Sismo: Confirmados 286 mortos no México

O chefe da Defesa Civil, Luis Felipe Puente, divulgou uma mensagem na rede social Twitter a informar que 167 destas mortes ocorreram na Cidade do México.

Três dias depois do sismo, o balanço de vítimas mortais situa-se nas 292, das quais 154 na Cidade do México, 73 em Morelos e 45 em Puebla, as localidades mais afectadas.

A mesma fonte disse que 11 alunos foram retirados com vida da escola, onde morreram 19 crianças e seis adultos.

O presidente do México, Henrique Peña Nieto, também se pronunciou e falou que se acredita que ainda possa haver pessoas com vida em pelo menos 10 dos 38 edifícios que estão sendo vasculhados.


O Ministério do Interior do México adianta que o número de desaparecidos supera a centena e que existem mais de dois mil feridos.

O epicentro do sismo, de magnitude 7,1 na escala de Richter, que ocorreu na terça-feira às 13h14 (19h14 em Lisboa), foi registado na fronteira do Estado de Puebla e Morelos (centro), a 51 quilómetros de profundidade, segundo o centro geológico norte-americano (USGS).

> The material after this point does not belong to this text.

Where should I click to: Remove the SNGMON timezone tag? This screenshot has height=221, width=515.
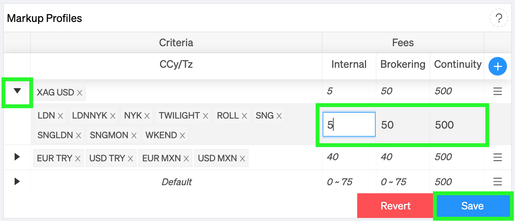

O sismo de terça-feira foi registado depois de na semana passada (07 de setembro), um terramoto de magnitude 8,2 - o mais forte desde 1932 -, ter causado 98 mortos no sul do país: 78 em Oaxaca, 16 em Chiapas e quatro em Tabasco. As pessoas juntaram-se perto dos edifícios desmoronados, cobrindo os rostos com as mãos devido ao cheiro a gás, enquanto procuravam informações sobre os seus familiares presos nos escombros e eram avisadas pelas autoridades para não fumarem por causa das fugas de gás.

"Estamos em contacto com as autoridades mexicanas e disponíveis para ajudar", pode ler-se num comunicado da Comissão Europeia.